#### WHAT THE TASK ASKS
Return the entries below verbatim. Pictures stay out.

#### EXERCISE DATA
>>>>

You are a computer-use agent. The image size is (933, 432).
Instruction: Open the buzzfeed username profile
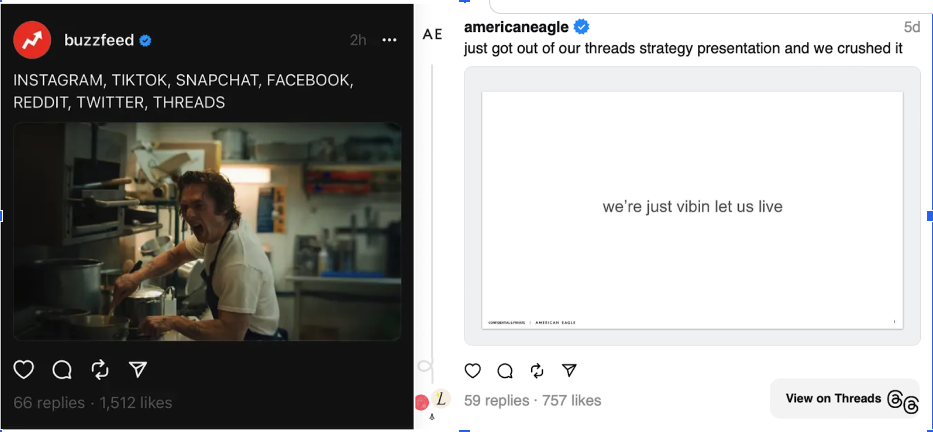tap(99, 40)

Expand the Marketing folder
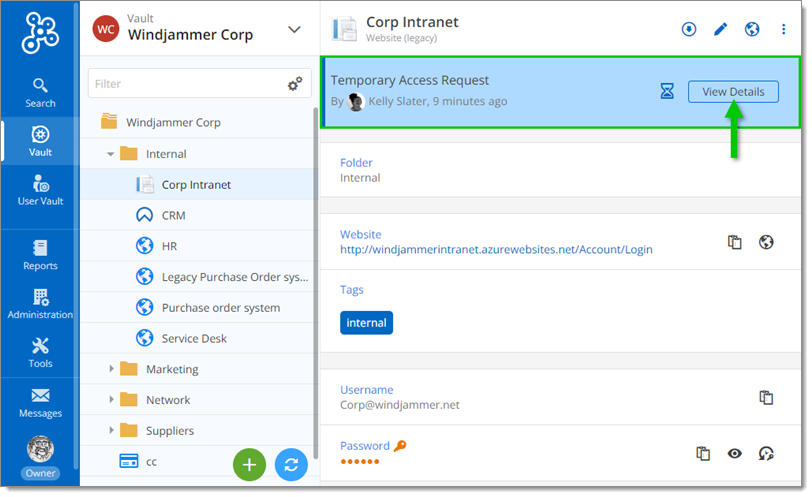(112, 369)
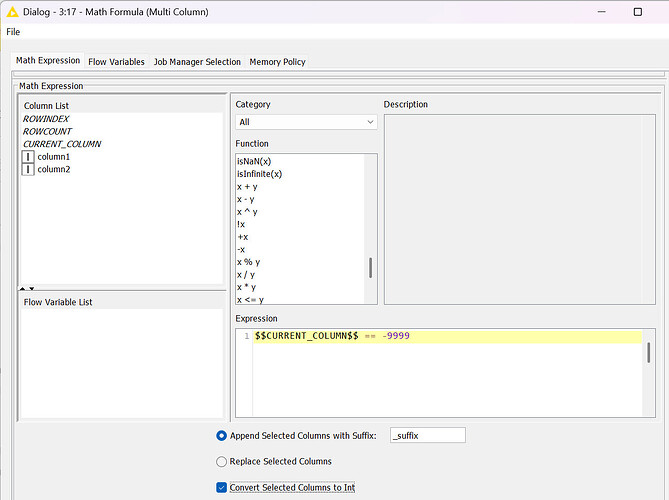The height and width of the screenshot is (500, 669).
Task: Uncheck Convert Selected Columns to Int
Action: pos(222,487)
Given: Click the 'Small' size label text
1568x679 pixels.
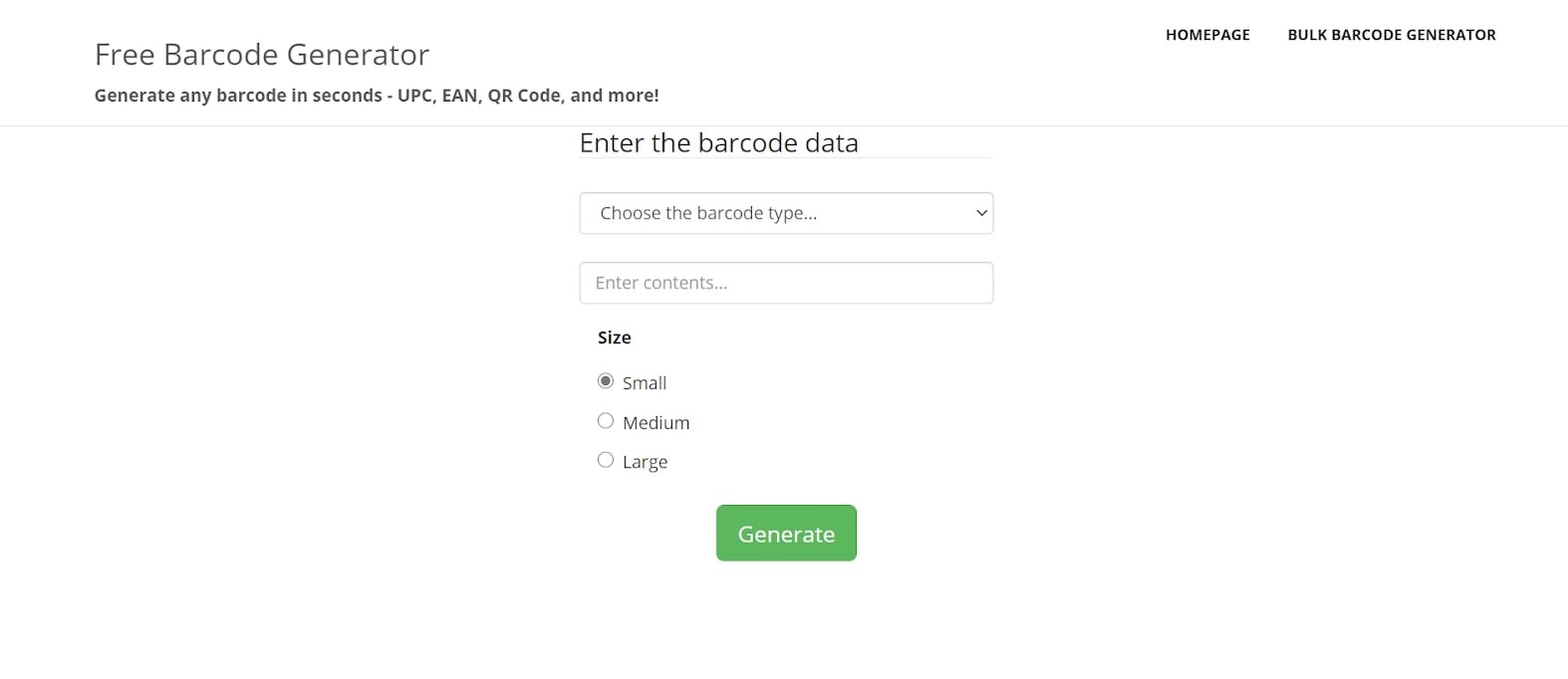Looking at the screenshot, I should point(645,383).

<<<<

#### OUTPUT OF THE EXERCISE
You are a computer-use agent. The image size is (933, 432).
Instruction: Open the buzzfeed username profile
tap(99, 40)

Expand the Marketing folder
(112, 369)
The height and width of the screenshot is (500, 669).
Task: Uncheck Convert Selected Columns to Int
Action: pos(222,487)
Given: Click the 'Small' size label text
1568x679 pixels.
Looking at the screenshot, I should point(645,383).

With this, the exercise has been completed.